DIRECTIONS FOR THIS TASK: Go through the records line by line from the top and repeat each one exactly, ending with the line that contains "Terms & Conditions (86, 1355)".

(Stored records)
^^^^^^^^^^^^^^^^
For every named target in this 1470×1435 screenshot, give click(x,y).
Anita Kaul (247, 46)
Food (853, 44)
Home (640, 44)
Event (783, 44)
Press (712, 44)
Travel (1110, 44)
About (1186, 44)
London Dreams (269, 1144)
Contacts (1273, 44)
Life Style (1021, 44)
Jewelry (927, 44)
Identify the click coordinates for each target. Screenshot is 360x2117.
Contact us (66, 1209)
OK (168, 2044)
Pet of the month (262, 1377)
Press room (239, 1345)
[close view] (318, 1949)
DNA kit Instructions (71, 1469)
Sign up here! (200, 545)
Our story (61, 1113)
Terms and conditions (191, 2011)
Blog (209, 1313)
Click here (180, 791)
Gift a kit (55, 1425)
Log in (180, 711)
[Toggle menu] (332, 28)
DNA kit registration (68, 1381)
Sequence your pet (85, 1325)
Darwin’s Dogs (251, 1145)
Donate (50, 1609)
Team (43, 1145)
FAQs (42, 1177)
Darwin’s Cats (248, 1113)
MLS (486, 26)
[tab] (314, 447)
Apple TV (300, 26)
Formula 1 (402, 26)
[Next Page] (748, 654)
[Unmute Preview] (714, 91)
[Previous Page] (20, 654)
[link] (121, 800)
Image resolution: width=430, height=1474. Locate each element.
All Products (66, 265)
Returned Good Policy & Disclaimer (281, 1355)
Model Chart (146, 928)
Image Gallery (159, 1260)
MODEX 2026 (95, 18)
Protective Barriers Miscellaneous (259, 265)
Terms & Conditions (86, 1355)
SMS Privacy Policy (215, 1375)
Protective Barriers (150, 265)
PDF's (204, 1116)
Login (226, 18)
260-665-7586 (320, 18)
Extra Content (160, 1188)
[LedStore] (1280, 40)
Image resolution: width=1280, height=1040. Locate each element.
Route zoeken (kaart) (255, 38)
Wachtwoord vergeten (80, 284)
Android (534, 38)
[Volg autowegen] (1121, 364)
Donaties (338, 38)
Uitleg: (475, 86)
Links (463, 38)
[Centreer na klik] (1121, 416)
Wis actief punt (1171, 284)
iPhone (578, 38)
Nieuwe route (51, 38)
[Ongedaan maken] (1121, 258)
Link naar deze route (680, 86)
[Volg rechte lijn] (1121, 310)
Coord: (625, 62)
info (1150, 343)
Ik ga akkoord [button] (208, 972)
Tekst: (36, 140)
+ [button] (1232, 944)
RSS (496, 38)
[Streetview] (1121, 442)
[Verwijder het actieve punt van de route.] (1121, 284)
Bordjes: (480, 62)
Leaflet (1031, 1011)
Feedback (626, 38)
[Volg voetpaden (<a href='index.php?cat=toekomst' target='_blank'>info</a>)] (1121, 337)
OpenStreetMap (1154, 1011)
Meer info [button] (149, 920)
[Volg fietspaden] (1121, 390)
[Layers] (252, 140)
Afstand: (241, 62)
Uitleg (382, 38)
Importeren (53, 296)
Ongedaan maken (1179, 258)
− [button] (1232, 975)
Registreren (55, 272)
^^^^^^^^^^^^^^^^
EXPECTED ANSWER:
For every named target in this 1470×1435 screenshot, give click(x,y).
Anita Kaul (247, 46)
Food (853, 44)
Home (640, 44)
Event (783, 44)
Press (712, 44)
Travel (1110, 44)
About (1186, 44)
London Dreams (269, 1144)
Contacts (1273, 44)
Life Style (1021, 44)
Jewelry (927, 44)
Identify the click coordinates for each target. Screenshot is 360x2117.
Contact us (66, 1209)
OK (168, 2044)
Pet of the month (262, 1377)
Press room (239, 1345)
[close view] (318, 1949)
DNA kit Instructions (71, 1469)
Sign up here! (200, 545)
Our story (61, 1113)
Terms and conditions (191, 2011)
Blog (209, 1313)
Click here (180, 791)
Gift a kit (55, 1425)
Log in (180, 711)
[Toggle menu] (332, 28)
DNA kit registration (68, 1381)
Sequence your pet (85, 1325)
Darwin’s Dogs (251, 1145)
Donate (50, 1609)
Team (43, 1145)
FAQs (42, 1177)
Darwin’s Cats (248, 1113)
MLS (486, 26)
[tab] (314, 447)
Apple TV (300, 26)
Formula 1 (402, 26)
[Next Page] (748, 654)
[Unmute Preview] (714, 91)
[Previous Page] (20, 654)
[link] (121, 800)
Image resolution: width=430, height=1474. Locate each element.
All Products (66, 265)
Returned Good Policy & Disclaimer (281, 1355)
Model Chart (146, 928)
Image Gallery (159, 1260)
MODEX 2026 (95, 18)
Protective Barriers Miscellaneous (259, 265)
Terms & Conditions (86, 1355)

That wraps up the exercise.